Warisan yang dipertahankan kesatuannya oleh Ahli waris (Pasal 189 KHI)

- Ahli waris yang menginginkan supaya dipertahankan kesatuan harta warisan (lahan
pertanian yang luasnya kurang dari 2 hektar), maka lahan pertanian tersebut dimanfaatkan
untuk kepentingan bersama para ahli waris.
- Apabila tidak dimungkinkan karena di antara para ahli waris ada yang memerlukan uang,
maka lahan tersebut dapat dimiliki oleh seorang atau lebih ahli waris yang dengan cara
membayar harganya kepada ahli waris yang berhak sesuai dengan bagiannya masing-
masing.

Wasiat

Syarat wasiat (Pasal 194-196)

1. Telah berumur sekurang-kurangnya 21 tahun, berakal sehat dan tanpa adanya paksaan
dapat mewasiatkan sebagian harta bendanya kepada orang lain atau lembaga.
2. Harta benda yang diwasiatkan harus merupakan hak dari pewasiat.
3. Wasiat dilaksanakan sesudah pewasiat meninggal dunia.
4. Wasiat dilakukan secara lisan dihadapan dua orang saksi, atau tertulis dihadapan dua orang
saksi, atau dihadapan Notaris.
5. Wasiat hanya diperbolehkan sebanyak-banyaknya 1/3 dari harta warisan kecuali apabila
semua ahli waris menyetujui (Pasal 201 KHI)
6. Wasiat kepada ahli waris hanya berlaku bila disetujui oleh semua ahli waris
7. Wasiat harus menyebutkan dengan tegas dan jelas siapa atau lembaga apa yang ditunjuk
akan menerima harta benda yang diwasiatkan.

Pasal 201 KHI “Apabila wasiat melebihi 1/3 dari warisan, sedangkan ahli waris tidak menyetujuinya
maka hanya dilaksanakan sampai batas 1/3 harta warisan”

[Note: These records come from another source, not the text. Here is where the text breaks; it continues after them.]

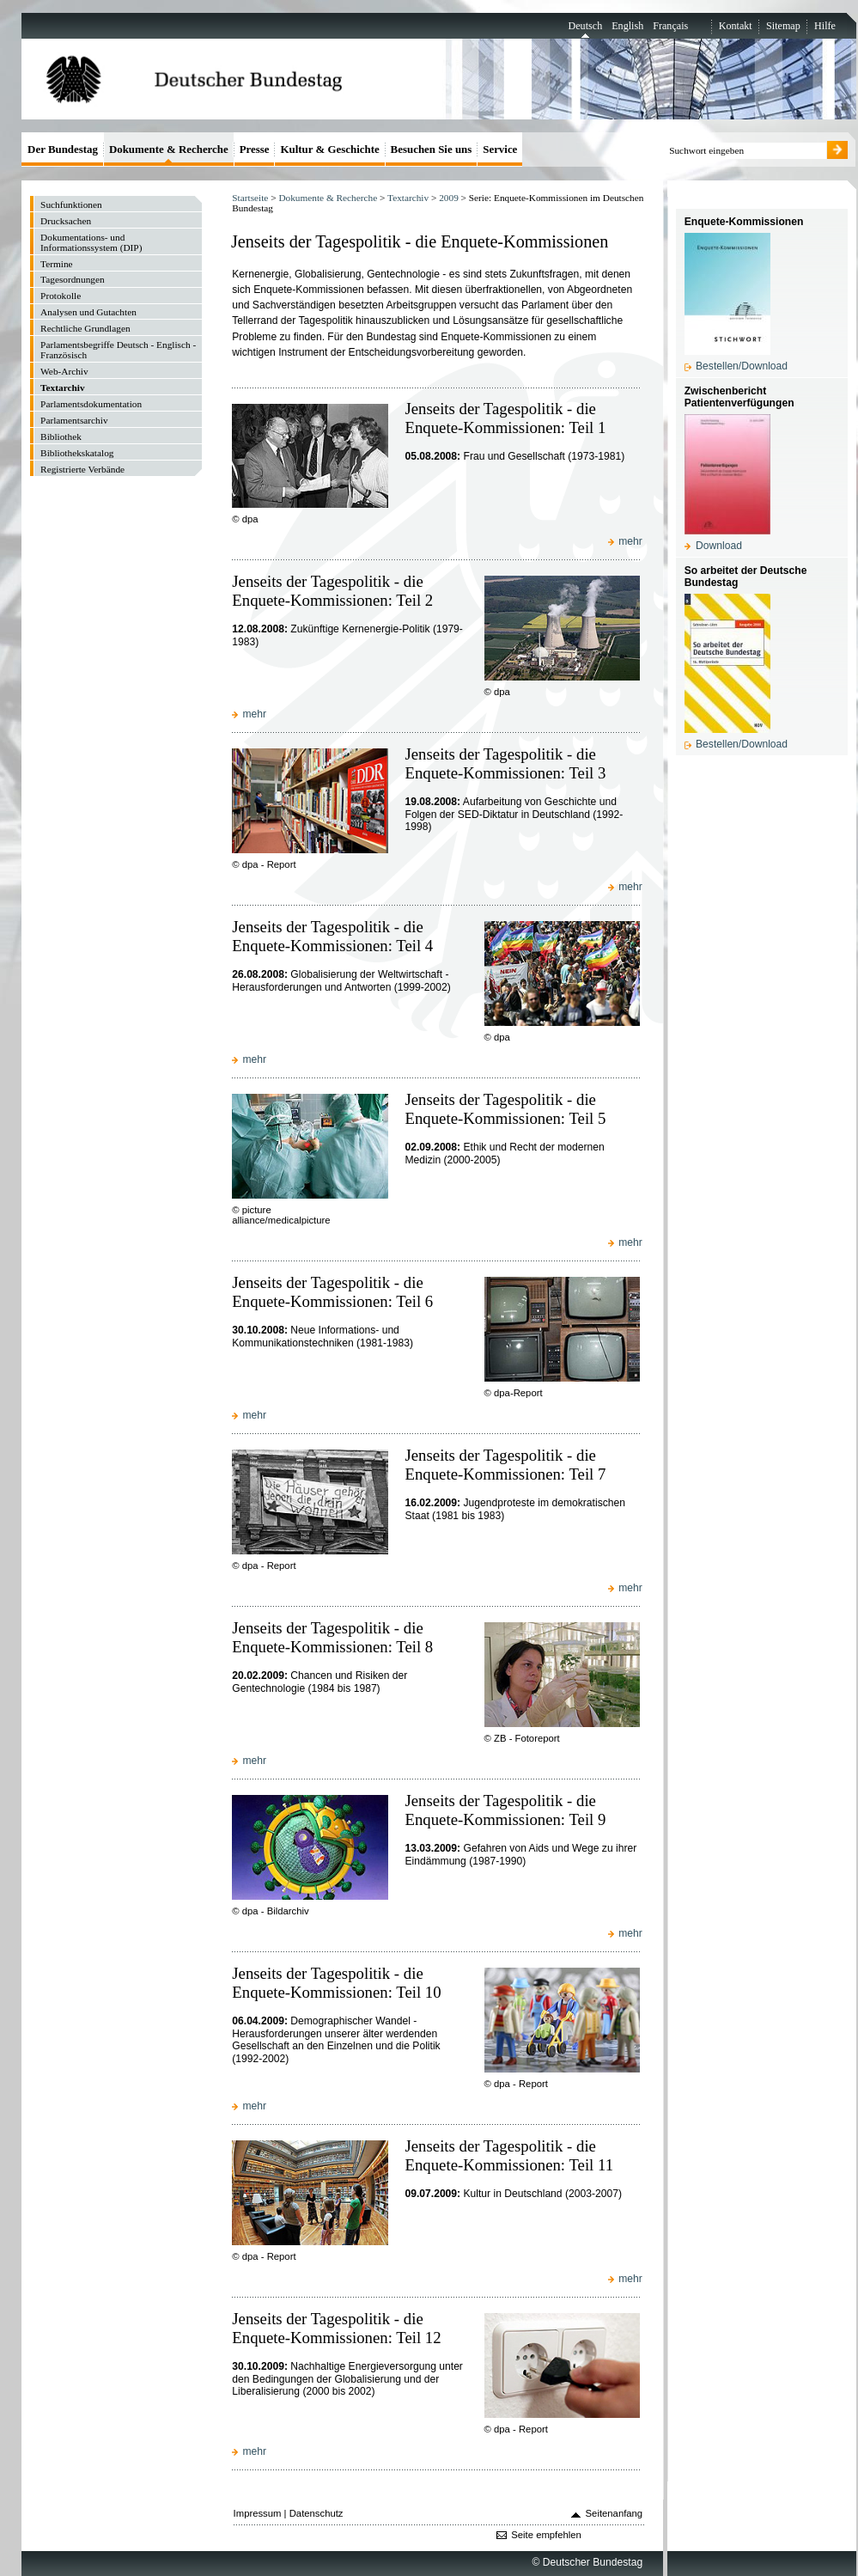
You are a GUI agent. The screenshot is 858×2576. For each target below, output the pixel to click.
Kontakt (735, 26)
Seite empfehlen (546, 2535)
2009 (449, 197)
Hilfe (825, 26)
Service (500, 149)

Batalnya wasiat (Pasal 197 KHI)

1. Wasiat menjadi batal apabila calon penerima wasiat berdasarkan

putusan Hakim yang telah mempunyai kekuatan hukum tetap dihukum

karena:

a. dipersalahkan telah membunuh atau mencoba membunuh atau menganiaya berat kepada
pewasiat;
b. dipersalahkan secara memfitrnah telah mengajukan pengaduan bahwa pewasiat telah
melakukan sesuatu kejahatan yang diancam hukuman lima tahun penjara atau hukuman
yang lebih berat;
c. dipersalahkan dengan kekerasan atau ancaman mencegah pewasiat untuk membuat atau
mencabut atau merubah wasiat untuk kepentingan calon penerima wasiat;
d. dipersalahkan telah menggelapkan atau merusak atau memalsukan surat wasiat dari
pewasiat.

2. Wasiat menjadi batal apabila orang yang ditunjuk untuk menerima wasiat itu:
a. tidak mengetahui adanya wasiat tersebut sampai meninggal dunia sebelum
meninggalnya pewasiat;
b. mengetahui adanya wasiat tersebut, tapi ia menolak untuk menerimanya;
c. mengetahui adanya wasiat itu, tetapi tidak pernah menyatakan menerima atau menolak
sampai ia meninggal sebelum meninggalnya pewasiat.
d. Wasiat menjadi batal apabila yang diwasiatkan musnah.